Sciences and Mathematics, College of
Biology, Department of
BURS Faculty Advisor
Dr. Elizabeth Schoenfeld
The goal of the research was to characterize a gene of interest from Bordetella pertussis, the bacteria that causes Whooping cough. This is an extremely contagious respiratory tract infection that is characterized through its severe coughing fits that leave a person gasping, giving the “whoop” sound that the illness is known for. While there is a vaccine, rates are increasing, and predicted to continue in the future. Finding specific functions for all genes in a pathogen allows researchers more opportunity to inhibit the infectious cycle more thoroughly giving rise to better treatments and preventative measures. The specific gene of interest chosen was BPD420_00515. It is predicted to be a surface antigen, found on the outer membrane of the cell. Bacterial surface antigens have been found to play roles in assembly and extracellular exchange, such as horizontal gene transfer that results in evolutionarily advantageous mutations for that pathogen. They are also known to have a role in triggering host immune responses, which target foreign bacterial cells creating antibodies that target the infectious bacteria. To perform research on the function of the gene of interest, a knockout mutant in B. pertussis was made that could be compared to the wild-type strain.
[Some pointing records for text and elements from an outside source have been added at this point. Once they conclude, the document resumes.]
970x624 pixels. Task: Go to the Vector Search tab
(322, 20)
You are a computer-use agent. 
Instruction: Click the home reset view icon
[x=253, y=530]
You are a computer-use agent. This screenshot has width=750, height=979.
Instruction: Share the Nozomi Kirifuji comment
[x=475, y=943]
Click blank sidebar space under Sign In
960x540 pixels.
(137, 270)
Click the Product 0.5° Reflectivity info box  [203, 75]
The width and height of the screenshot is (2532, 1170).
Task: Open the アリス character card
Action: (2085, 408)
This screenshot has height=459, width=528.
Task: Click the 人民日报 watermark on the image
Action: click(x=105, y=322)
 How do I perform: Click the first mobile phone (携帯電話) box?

This was completed by taking advantage of the natural bacterial process of homologous recombination, DNA repair that allows the strands to seal without the gene of interest in the nucleic acid coding. After successfully creating the knockout mutant, studies will be conducted to determine the effect of the deletion on the B. pertussis growth, host cell attachment, and extracellular exchange.
Terry, Kiara R. and Palk, Kelsey K., "Function of Gene BPD420__00515 in Bordetella Pertussis" (2023). Belmont University Research Symposium (BURS). 237.